Data provided

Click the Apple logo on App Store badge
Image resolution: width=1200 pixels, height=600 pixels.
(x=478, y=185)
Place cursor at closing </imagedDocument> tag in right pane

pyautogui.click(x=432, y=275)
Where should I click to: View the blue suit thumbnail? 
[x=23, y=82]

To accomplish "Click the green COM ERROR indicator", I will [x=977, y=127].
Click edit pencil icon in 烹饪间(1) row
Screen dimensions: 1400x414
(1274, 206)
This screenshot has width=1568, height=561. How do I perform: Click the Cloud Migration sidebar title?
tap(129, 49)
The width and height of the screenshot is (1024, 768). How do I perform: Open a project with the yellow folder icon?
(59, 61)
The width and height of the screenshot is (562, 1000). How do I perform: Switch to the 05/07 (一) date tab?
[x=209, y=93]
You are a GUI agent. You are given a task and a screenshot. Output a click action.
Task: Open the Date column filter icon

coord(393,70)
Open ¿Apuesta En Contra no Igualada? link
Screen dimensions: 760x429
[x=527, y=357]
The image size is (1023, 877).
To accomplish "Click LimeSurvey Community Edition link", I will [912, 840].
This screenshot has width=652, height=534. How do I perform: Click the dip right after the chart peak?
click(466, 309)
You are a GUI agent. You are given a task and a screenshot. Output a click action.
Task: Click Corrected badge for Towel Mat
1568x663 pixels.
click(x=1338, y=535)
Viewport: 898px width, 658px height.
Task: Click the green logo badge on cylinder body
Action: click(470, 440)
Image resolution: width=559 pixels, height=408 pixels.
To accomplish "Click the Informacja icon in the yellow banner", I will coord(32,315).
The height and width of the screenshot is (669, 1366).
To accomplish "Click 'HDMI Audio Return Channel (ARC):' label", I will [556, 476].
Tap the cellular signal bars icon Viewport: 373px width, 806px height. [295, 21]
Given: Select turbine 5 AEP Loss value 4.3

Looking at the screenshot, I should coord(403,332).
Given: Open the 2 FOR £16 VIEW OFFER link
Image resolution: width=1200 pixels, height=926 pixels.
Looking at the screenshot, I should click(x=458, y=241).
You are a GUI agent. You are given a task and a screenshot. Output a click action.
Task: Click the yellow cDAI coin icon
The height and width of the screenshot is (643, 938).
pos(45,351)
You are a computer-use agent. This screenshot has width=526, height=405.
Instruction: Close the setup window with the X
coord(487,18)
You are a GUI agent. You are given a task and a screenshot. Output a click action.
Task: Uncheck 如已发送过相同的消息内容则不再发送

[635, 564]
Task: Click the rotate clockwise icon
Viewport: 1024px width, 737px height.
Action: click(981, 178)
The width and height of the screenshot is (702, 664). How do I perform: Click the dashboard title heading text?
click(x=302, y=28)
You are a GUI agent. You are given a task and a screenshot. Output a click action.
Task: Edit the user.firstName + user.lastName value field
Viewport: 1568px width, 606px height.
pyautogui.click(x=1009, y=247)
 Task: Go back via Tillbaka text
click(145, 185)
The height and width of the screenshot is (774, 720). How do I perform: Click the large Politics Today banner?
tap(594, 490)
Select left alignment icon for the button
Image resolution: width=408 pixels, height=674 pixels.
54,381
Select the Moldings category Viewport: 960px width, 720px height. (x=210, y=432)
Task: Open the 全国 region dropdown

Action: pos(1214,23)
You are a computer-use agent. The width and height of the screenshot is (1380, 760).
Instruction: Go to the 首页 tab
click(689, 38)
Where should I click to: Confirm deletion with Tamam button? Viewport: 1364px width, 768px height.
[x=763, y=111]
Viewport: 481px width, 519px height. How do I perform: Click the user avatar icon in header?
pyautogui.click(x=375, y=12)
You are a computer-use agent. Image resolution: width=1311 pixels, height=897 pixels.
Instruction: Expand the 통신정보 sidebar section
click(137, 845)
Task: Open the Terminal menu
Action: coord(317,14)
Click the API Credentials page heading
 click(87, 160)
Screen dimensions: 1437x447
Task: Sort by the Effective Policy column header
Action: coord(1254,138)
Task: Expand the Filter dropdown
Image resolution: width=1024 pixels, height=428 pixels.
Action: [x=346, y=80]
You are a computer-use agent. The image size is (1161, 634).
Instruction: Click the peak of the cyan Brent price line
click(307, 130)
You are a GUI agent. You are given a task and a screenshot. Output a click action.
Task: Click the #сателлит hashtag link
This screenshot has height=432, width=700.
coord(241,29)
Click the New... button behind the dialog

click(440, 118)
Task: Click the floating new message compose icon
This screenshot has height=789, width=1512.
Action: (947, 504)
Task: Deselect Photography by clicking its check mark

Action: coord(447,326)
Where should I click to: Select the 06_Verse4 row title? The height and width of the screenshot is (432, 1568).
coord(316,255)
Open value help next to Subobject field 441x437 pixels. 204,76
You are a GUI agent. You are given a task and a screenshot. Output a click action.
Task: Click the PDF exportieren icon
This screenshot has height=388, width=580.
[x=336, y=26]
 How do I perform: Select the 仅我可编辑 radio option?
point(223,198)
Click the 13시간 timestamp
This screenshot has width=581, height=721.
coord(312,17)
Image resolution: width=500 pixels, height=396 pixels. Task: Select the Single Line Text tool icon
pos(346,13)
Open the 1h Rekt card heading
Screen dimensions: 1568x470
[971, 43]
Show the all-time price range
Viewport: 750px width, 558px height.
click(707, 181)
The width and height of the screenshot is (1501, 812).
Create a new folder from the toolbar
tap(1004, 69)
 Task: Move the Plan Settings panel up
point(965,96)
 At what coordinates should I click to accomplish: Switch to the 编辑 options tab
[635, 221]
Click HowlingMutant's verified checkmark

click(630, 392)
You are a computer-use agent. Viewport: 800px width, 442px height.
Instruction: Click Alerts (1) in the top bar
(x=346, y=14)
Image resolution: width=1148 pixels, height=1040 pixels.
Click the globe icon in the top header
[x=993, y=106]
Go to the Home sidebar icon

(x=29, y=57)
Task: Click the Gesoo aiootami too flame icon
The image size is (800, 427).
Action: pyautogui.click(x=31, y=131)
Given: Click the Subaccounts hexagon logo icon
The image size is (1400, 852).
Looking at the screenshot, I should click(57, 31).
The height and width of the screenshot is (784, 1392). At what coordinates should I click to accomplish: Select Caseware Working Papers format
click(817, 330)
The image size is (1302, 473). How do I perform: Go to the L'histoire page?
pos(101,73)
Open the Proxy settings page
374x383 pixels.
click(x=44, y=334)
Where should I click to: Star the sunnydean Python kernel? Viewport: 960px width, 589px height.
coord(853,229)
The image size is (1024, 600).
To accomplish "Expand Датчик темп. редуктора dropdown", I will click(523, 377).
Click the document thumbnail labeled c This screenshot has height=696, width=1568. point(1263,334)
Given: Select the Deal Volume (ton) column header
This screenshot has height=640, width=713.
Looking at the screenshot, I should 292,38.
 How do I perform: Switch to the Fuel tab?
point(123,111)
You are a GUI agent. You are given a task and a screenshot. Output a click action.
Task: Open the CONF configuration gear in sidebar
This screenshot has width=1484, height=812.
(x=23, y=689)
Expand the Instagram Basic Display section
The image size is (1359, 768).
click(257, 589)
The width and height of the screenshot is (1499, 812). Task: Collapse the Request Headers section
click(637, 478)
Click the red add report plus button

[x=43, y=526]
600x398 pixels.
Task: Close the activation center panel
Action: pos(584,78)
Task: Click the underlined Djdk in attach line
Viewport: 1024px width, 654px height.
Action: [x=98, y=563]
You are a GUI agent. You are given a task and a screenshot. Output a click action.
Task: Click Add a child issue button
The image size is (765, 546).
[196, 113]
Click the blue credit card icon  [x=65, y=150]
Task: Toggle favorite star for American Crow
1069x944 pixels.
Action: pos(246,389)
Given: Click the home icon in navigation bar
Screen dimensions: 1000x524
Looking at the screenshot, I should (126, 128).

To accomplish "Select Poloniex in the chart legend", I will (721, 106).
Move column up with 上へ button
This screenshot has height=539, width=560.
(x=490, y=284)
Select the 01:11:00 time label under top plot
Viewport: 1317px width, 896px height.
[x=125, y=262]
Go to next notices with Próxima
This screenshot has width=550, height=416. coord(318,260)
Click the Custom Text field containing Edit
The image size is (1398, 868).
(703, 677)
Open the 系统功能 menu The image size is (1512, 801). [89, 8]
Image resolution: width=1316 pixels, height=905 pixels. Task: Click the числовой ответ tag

Task instructions
Pull every line containing "computer" from the material above.

Result of the exercise
You are a computer-use agent. This screenshot has width=526, height=405.
You are a computer-use agent. The width and height of the screenshot is (1380, 760).
You are a computer-use agent. Image resolution: width=1311 pixels, height=897 pixels.
You are a computer-use agent. The image size is (1161, 634).
You are a computer-use agent. Viewport: 800px width, 442px height.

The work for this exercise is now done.